In order for BitPerfect to manage DSD playback, we have created what we call the Hybrid-DSD file format.  Hybrid-DSD files are ALAC files that iTunes recognizes, and can import and play normally.  However they also contain the native DSD audio data as a sort of “trojan horse” payload.  If iTunes plays a Hybrid-DSD file it plays the ordinary ALAC content.  But if BitPerfect plays the file it plays the DSD content.  We really like that system.  Other software players have instead adopted the idea of a “proxy” file.  This is a similar thing, but instead of containing ordinary ALAC music plus the DSD payload, they contain no music and include information that enables the playback software to locate the original DSF or DFF file.  Some may like the proxy file format, indeed some may prefer it, but we don’t, and this isn’t the place to discuss that.

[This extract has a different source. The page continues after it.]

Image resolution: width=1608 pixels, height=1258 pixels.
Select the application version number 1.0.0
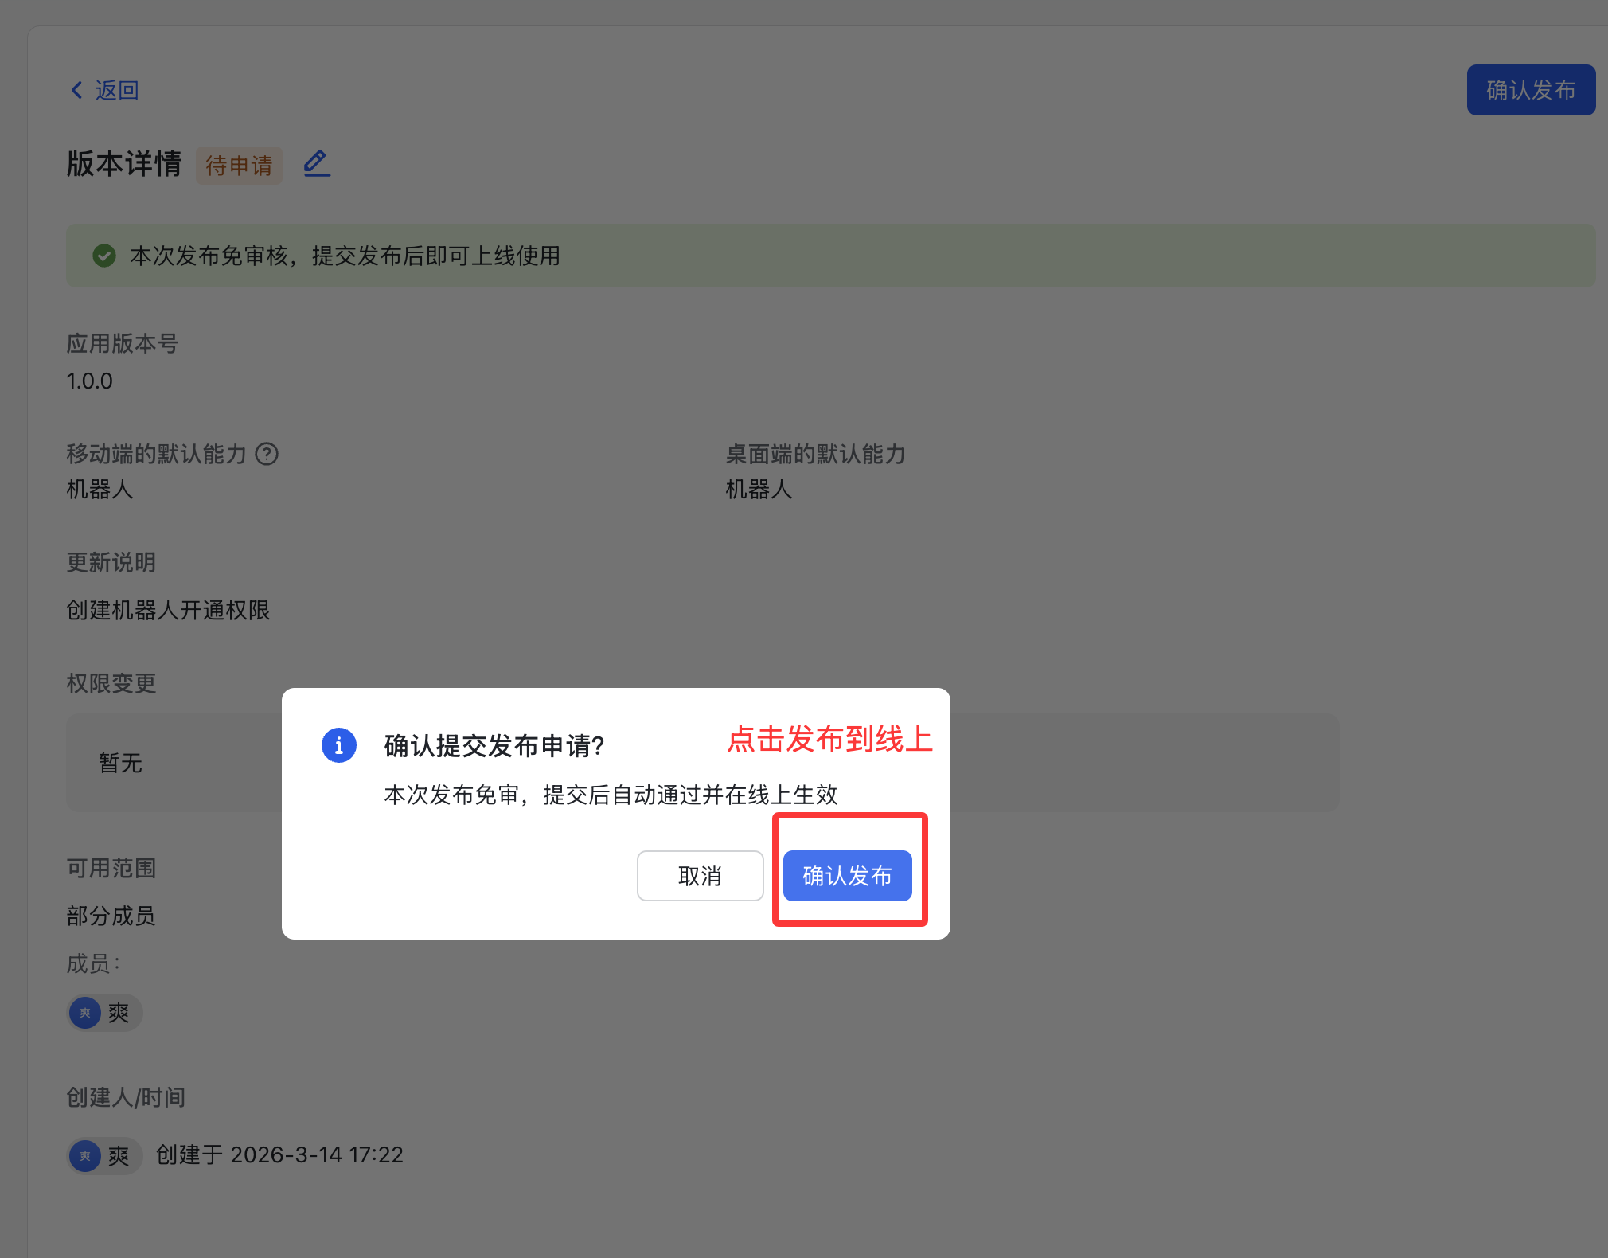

It has often been suggested that BitPerfect could adopt a mechanism similar to either the Hybrid-DSD file or the proxy file to import FLAC files into iTunes.  And yes, we could do that.  But frankly, we believe the proper solution to that problem is to simply transcode the FLAC files to ALAC using a free App such as XLD.  It is simple and effective, and the ALAC files can just as easily be transcoded back into FLAC form if needed.

The final topic I want to cover in this post is Digital Rights Management (DRM).  This is a method by which the audio content in the file is encrypted in such a way as to prevent someone who does not “own” an audio file from playing it.  In other words, it is an anti-piracy technique.  Files containing DRM are pretty much indistinguishable from files that do not contain it, and most audio file formats support the inclusion of DRM (I am given to understand that FLAC does not, but I am not 100% sure).  For example, Apple included DRM in almost all of the music downloads sold on iTunes between 2004 and 2009.   

DRM is something that tends to get forced on the distributors (i.e. the iTunes Store) by content providers (i.e. the record labels), and is a major inconvenience for absolutely everybody involved in the playback chain.  Between 2004 and 2009 Apple had grown to hold sufficient clout that they could dictate to the content providers their intention to discontinue supporting DRM.  Today, DRM is a non-factor, although the new Apple Music service, plus TIDAL, and other streaming-based services which offer off-line storage are now re-introducing it.  The advance and retreat of DRM is an interesting barometer of who has the upper hand at any time in the music business between the distributors and the content providers.